> Aim of the exercise
Swap "Instruction:" for "Goal:" wherever it occurs in the items below, keeping every other part of them unchanged.

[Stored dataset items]
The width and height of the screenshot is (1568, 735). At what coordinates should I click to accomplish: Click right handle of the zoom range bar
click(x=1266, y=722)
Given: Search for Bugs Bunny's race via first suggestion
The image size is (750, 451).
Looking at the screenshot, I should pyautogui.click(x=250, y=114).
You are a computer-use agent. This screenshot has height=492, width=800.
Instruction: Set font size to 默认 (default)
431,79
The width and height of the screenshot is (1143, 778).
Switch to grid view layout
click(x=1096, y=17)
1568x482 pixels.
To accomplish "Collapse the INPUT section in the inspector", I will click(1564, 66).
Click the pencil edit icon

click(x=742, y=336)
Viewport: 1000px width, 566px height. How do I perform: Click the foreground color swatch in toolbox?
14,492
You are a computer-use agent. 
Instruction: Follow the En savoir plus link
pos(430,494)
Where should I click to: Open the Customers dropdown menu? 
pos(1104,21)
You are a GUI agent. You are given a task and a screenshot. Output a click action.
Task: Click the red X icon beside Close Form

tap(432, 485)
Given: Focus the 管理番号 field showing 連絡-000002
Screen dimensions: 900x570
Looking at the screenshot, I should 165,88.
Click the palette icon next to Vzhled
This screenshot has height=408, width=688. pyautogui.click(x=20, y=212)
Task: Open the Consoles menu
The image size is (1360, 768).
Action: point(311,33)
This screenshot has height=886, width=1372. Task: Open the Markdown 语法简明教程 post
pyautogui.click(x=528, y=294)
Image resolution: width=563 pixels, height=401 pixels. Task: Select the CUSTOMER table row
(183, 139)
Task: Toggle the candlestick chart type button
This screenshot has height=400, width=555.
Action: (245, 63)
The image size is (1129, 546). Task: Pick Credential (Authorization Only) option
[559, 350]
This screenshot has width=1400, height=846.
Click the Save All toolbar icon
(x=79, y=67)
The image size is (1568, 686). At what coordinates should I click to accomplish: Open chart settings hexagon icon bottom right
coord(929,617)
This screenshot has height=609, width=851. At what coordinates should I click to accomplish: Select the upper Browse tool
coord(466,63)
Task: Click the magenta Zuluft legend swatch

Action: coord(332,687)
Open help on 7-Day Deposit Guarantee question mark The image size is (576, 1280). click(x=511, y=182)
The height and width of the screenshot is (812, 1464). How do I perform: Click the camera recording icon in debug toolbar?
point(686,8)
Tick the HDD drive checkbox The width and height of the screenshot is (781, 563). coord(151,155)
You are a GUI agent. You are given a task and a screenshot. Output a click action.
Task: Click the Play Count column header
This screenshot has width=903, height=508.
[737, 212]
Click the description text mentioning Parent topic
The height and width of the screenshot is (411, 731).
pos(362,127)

> Answer below
The width and height of the screenshot is (1568, 735). At what coordinates should I click to accomplish: Click right handle of the zoom range bar
click(x=1266, y=722)
Given: Search for Bugs Bunny's race via first suggestion
The image size is (750, 451).
Looking at the screenshot, I should pyautogui.click(x=250, y=114).
You are a computer-use agent. This screenshot has height=492, width=800.
Goal: Set font size to 默认 (default)
431,79
The width and height of the screenshot is (1143, 778).
Switch to grid view layout
click(x=1096, y=17)
1568x482 pixels.
To accomplish "Collapse the INPUT section in the inspector", I will click(1564, 66).
Click the pencil edit icon

click(x=742, y=336)
Viewport: 1000px width, 566px height. How do I perform: Click the foreground color swatch in toolbox?
14,492
You are a computer-use agent. 
Goal: Follow the En savoir plus link
pos(430,494)
Where should I click to: Open the Customers dropdown menu? 
pos(1104,21)
You are a GUI agent. You are given a task and a screenshot. Output a click action.
Task: Click the red X icon beside Close Form

tap(432, 485)
Given: Focus the 管理番号 field showing 連絡-000002
Screen dimensions: 900x570
Looking at the screenshot, I should 165,88.
Click the palette icon next to Vzhled
This screenshot has height=408, width=688. pyautogui.click(x=20, y=212)
Task: Open the Consoles menu
The image size is (1360, 768).
Action: point(311,33)
This screenshot has height=886, width=1372. Task: Open the Markdown 语法简明教程 post
pyautogui.click(x=528, y=294)
Image resolution: width=563 pixels, height=401 pixels. Task: Select the CUSTOMER table row
(183, 139)
Task: Toggle the candlestick chart type button
This screenshot has height=400, width=555.
Action: (245, 63)
The image size is (1129, 546). Task: Pick Credential (Authorization Only) option
[559, 350]
This screenshot has width=1400, height=846.
Click the Save All toolbar icon
(x=79, y=67)
The image size is (1568, 686). At what coordinates should I click to accomplish: Open chart settings hexagon icon bottom right
coord(929,617)
This screenshot has height=609, width=851. At what coordinates should I click to accomplish: Select the upper Browse tool
coord(466,63)
Task: Click the magenta Zuluft legend swatch

Action: coord(332,687)
Open help on 7-Day Deposit Guarantee question mark The image size is (576, 1280). click(x=511, y=182)
The height and width of the screenshot is (812, 1464). How do I perform: Click the camera recording icon in debug toolbar?
point(686,8)
Tick the HDD drive checkbox The width and height of the screenshot is (781, 563). coord(151,155)
You are a GUI agent. You are given a task and a screenshot. Output a click action.
Task: Click the Play Count column header
This screenshot has width=903, height=508.
[737, 212]
Click the description text mentioning Parent topic
The height and width of the screenshot is (411, 731).
pos(362,127)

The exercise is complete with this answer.